┏━━
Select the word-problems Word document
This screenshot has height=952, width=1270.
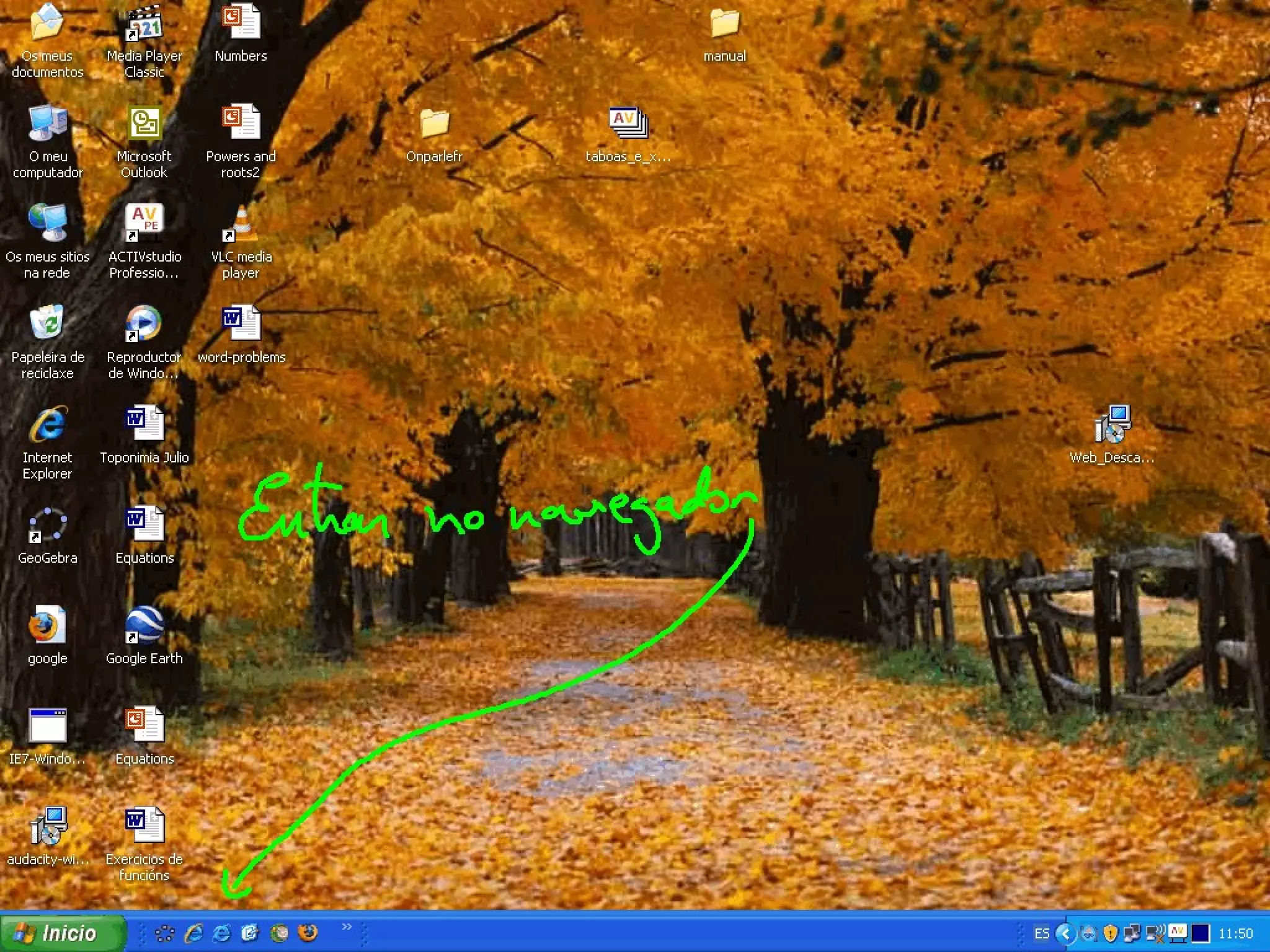pos(241,324)
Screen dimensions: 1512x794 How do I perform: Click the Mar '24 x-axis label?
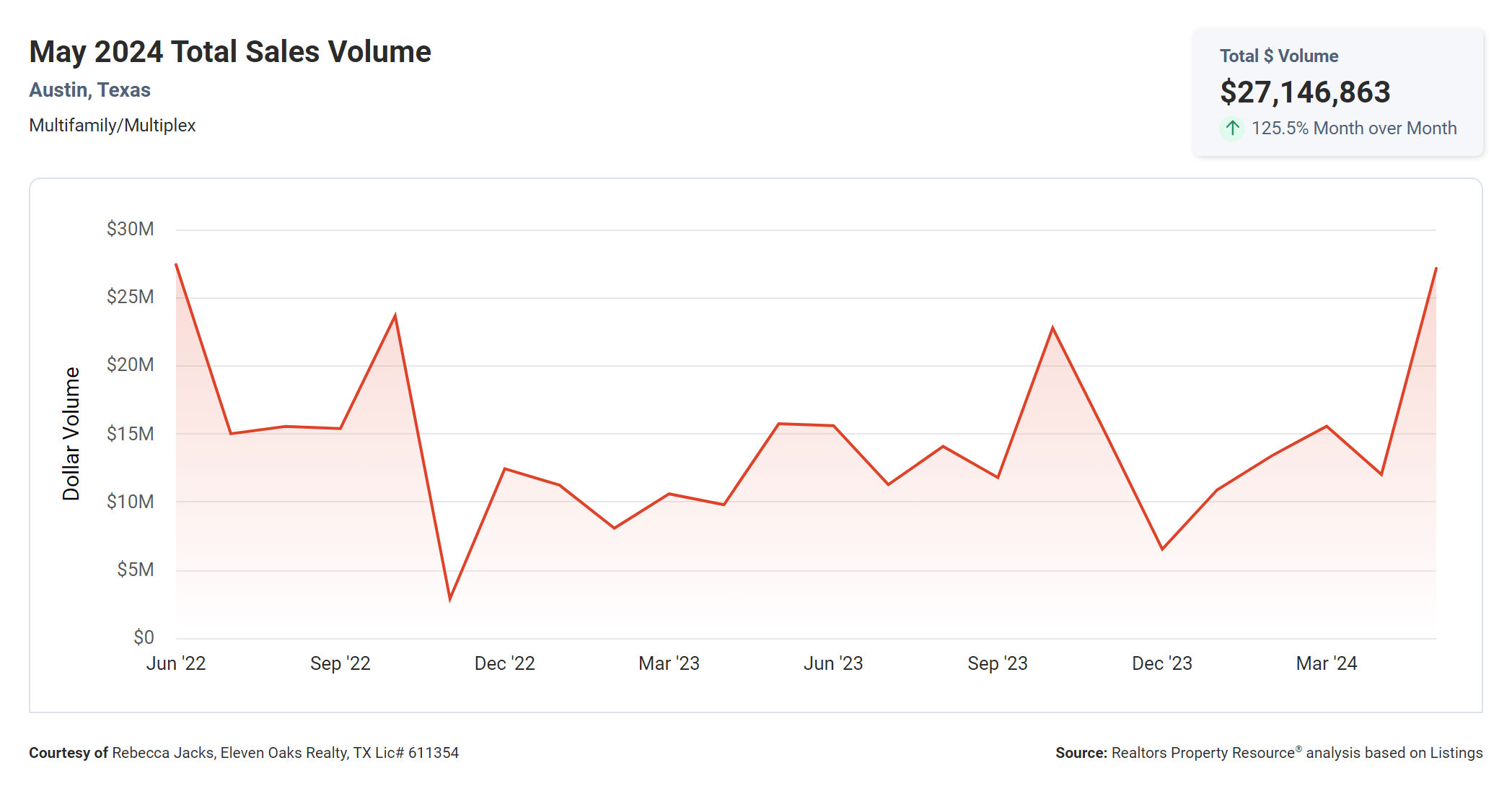tap(1326, 663)
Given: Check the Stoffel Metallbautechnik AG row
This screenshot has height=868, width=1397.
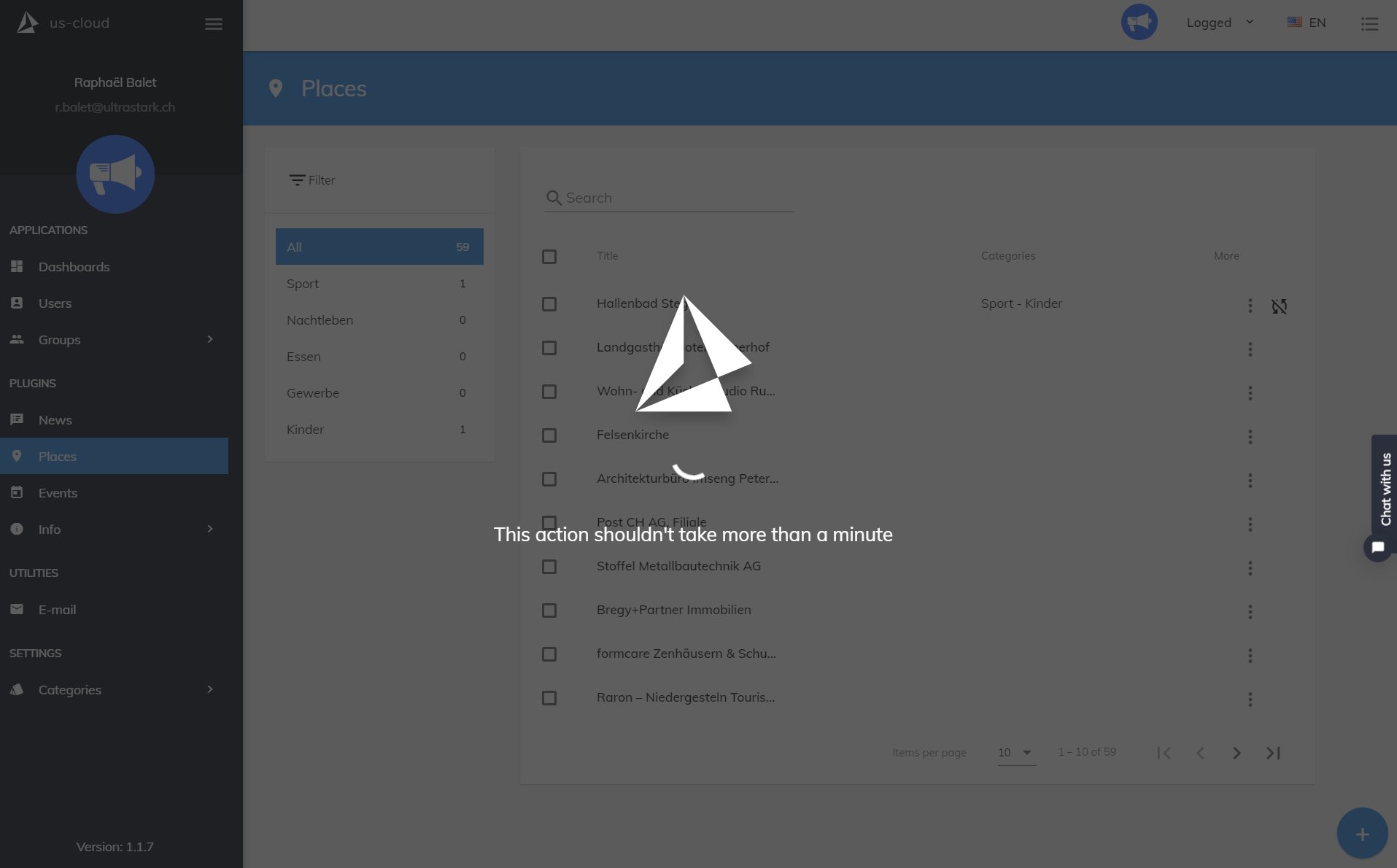Looking at the screenshot, I should pos(549,567).
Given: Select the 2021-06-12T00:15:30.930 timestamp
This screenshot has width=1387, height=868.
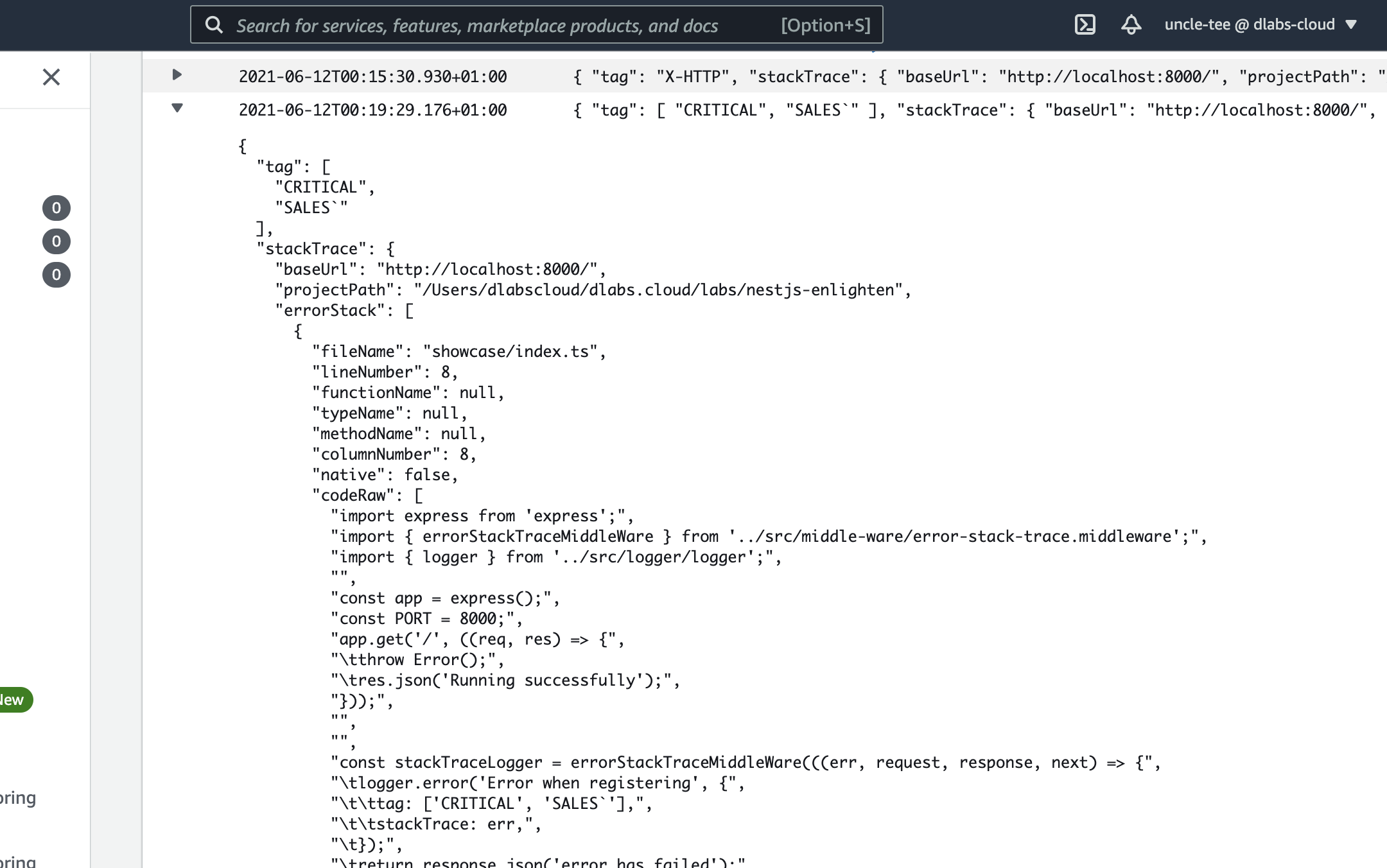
┗━━
• _Your objective_
The material above should be printed again exactly, with each picture left out.

• _Worked solution_
Select the word-problems Word document
This screenshot has height=952, width=1270.
pos(241,324)
Screen dimensions: 1512x794 How do I perform: Click the Mar '24 x-axis label?
tap(1326, 663)
Given: Check the Stoffel Metallbautechnik AG row
This screenshot has height=868, width=1397.
Looking at the screenshot, I should pos(549,567).
Given: Select the 2021-06-12T00:15:30.930 timestamp
This screenshot has width=1387, height=868.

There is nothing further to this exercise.